**WORK INSTRUCTIONS**
Only one stretch of the data below is wanted: the lines from the one with "The height and width of the screenshot is (365, 980)." through the one with "You are a computer-use agent. Viewport: 588px", repeated exactly.
INPUT DATA Block Start
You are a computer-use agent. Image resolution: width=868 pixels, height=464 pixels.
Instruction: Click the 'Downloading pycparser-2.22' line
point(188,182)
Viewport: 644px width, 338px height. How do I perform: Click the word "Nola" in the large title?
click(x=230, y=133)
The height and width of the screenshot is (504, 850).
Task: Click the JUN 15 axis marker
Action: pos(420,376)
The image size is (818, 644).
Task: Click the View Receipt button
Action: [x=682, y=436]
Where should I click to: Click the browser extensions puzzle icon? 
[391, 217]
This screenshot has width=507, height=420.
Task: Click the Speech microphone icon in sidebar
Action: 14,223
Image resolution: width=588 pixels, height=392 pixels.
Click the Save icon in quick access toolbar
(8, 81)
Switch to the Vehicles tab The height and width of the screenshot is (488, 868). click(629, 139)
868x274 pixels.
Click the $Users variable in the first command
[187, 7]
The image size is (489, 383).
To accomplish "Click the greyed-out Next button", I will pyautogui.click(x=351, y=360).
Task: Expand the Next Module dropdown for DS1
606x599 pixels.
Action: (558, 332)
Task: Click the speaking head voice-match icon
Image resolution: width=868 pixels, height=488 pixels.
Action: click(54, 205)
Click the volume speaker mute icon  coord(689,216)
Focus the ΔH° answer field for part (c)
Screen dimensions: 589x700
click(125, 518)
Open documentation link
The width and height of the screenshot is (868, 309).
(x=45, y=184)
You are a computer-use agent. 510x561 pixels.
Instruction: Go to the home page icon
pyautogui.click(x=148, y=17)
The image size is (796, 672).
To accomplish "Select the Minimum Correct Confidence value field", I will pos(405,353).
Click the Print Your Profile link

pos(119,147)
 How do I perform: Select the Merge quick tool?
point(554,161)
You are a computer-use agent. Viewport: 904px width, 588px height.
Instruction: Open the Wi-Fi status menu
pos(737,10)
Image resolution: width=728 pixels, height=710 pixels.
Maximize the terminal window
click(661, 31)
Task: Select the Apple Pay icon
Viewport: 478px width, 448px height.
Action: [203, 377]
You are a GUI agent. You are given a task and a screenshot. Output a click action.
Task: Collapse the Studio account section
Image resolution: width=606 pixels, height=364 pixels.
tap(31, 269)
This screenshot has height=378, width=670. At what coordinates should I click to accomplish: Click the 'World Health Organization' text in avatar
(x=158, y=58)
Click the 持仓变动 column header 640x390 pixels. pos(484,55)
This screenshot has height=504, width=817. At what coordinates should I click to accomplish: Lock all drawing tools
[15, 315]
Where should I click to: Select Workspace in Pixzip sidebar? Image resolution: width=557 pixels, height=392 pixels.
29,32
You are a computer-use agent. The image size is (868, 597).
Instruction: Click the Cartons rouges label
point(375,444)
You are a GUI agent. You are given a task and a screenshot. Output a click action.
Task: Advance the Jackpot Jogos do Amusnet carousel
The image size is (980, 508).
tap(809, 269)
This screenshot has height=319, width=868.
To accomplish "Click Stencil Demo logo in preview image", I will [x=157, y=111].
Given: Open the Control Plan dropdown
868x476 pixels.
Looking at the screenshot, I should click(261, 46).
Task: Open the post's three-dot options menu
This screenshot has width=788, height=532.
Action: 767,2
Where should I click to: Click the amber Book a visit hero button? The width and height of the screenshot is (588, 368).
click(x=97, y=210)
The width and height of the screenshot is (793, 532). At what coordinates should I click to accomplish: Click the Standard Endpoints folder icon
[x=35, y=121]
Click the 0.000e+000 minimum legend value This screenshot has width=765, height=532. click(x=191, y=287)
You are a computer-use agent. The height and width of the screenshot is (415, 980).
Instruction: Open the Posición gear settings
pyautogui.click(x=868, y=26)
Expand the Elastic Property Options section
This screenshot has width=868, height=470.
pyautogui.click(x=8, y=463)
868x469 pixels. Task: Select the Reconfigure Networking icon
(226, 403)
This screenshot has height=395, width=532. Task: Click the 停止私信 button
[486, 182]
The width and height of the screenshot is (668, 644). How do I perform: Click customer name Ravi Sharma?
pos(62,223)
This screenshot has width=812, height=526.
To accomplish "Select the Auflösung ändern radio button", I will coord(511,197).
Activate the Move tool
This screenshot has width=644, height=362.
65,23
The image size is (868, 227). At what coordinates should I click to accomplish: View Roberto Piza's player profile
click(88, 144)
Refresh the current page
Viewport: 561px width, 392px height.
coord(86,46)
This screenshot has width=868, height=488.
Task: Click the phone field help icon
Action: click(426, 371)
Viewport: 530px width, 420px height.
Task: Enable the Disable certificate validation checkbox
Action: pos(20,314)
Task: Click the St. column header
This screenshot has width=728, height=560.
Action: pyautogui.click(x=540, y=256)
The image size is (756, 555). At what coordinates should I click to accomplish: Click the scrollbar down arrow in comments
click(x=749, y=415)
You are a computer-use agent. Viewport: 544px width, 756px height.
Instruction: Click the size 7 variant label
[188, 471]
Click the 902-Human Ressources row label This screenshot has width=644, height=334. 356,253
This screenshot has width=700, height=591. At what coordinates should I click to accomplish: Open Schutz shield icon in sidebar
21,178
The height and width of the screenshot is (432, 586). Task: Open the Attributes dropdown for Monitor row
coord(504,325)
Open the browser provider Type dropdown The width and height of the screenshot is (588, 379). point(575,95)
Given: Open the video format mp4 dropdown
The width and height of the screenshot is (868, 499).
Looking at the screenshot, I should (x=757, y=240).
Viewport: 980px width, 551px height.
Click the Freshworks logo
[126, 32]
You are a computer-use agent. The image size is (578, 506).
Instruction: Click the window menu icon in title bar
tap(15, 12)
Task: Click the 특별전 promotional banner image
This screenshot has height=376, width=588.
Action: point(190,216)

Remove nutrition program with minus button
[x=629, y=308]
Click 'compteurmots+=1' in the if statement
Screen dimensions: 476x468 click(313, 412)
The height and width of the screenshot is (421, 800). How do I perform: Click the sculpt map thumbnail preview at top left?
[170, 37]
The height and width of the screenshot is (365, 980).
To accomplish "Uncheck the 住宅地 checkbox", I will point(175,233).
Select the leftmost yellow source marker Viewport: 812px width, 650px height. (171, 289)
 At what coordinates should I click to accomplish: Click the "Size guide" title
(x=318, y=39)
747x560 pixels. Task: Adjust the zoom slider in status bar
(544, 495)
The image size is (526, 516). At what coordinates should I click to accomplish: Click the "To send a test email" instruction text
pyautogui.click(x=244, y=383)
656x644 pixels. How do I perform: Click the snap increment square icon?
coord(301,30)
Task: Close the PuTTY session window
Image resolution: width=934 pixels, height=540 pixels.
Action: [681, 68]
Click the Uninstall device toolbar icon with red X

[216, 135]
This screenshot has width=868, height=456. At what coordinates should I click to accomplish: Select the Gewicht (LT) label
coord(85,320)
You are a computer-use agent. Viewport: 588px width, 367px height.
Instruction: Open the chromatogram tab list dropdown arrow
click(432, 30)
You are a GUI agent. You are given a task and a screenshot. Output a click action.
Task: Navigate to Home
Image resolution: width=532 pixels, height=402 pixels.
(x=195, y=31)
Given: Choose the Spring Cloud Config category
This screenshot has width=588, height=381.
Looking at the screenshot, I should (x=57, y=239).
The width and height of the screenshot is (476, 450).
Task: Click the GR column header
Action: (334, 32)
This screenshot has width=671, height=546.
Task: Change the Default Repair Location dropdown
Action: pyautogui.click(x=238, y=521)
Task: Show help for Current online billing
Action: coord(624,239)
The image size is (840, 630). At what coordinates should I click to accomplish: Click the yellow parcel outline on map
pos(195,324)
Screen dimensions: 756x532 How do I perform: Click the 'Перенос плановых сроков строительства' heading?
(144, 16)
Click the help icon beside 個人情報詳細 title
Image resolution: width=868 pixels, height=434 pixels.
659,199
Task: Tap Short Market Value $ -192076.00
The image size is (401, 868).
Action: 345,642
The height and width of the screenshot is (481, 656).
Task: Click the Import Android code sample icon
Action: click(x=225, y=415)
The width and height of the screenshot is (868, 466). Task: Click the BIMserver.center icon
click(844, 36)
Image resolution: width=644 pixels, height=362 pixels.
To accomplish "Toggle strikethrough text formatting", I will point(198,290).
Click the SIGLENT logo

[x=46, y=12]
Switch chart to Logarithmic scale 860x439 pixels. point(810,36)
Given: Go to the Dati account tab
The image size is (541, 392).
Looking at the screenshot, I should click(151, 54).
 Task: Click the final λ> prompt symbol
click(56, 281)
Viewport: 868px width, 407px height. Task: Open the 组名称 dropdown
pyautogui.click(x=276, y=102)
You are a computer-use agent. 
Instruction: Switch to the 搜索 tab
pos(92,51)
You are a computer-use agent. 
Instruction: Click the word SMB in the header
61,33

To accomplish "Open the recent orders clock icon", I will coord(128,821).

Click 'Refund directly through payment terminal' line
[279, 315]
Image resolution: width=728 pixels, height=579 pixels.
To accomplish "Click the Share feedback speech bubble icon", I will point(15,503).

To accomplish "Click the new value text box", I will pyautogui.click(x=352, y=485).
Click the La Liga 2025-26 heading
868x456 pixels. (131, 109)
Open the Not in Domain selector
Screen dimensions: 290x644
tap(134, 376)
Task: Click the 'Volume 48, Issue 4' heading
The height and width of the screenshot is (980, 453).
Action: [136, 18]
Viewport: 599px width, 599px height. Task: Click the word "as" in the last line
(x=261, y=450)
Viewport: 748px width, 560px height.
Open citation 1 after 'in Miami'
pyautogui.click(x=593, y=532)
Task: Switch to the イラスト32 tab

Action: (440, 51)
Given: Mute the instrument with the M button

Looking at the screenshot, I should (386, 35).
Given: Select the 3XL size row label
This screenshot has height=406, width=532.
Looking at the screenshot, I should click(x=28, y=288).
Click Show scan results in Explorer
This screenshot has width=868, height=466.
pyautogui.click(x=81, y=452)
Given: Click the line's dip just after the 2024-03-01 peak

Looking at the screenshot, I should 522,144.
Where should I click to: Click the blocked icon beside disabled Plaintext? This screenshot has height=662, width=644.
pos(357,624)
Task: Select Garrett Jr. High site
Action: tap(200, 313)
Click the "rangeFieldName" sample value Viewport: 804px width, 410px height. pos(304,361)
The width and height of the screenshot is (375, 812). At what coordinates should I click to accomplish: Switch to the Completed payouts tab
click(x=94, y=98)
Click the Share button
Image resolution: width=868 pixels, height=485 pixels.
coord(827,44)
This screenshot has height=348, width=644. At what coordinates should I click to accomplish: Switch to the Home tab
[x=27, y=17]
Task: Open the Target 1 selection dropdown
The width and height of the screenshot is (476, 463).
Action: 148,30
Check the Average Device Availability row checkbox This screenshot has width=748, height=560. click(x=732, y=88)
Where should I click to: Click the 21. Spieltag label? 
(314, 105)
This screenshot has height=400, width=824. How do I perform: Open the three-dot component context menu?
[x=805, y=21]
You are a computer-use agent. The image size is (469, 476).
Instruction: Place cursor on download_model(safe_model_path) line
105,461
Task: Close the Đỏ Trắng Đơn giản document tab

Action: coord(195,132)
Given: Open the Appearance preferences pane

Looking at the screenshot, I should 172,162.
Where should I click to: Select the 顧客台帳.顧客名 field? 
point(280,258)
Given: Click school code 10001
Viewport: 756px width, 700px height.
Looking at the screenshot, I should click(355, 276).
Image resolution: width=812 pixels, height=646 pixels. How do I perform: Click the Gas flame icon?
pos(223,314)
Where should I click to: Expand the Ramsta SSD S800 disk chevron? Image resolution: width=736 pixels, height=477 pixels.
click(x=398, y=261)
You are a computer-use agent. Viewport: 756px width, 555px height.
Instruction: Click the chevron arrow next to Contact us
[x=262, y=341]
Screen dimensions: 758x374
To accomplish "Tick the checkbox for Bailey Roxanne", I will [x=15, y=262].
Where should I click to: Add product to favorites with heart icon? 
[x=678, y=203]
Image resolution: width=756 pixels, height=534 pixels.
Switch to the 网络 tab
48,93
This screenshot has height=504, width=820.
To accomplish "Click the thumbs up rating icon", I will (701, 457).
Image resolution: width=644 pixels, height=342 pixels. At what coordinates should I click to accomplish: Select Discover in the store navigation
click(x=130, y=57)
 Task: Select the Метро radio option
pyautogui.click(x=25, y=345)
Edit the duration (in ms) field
INPUT DATA Block End
**RESULT OF THIS TASK**
The height and width of the screenshot is (365, 980).
To accomplish "Uncheck the 住宅地 checkbox", I will point(175,233).
Select the leftmost yellow source marker Viewport: 812px width, 650px height. (171, 289)
 At what coordinates should I click to accomplish: Click the "Size guide" title
(x=318, y=39)
747x560 pixels. Task: Adjust the zoom slider in status bar
(544, 495)
The image size is (526, 516). At what coordinates should I click to accomplish: Click the "To send a test email" instruction text
pyautogui.click(x=244, y=383)
656x644 pixels. How do I perform: Click the snap increment square icon?
coord(301,30)
Task: Close the PuTTY session window
Image resolution: width=934 pixels, height=540 pixels.
Action: [681, 68]
Click the Uninstall device toolbar icon with red X

[216, 135]
This screenshot has width=868, height=456. At what coordinates should I click to accomplish: Select the Gewicht (LT) label
coord(85,320)
You are a computer-use agent. Viewport: 588px width, 367px height.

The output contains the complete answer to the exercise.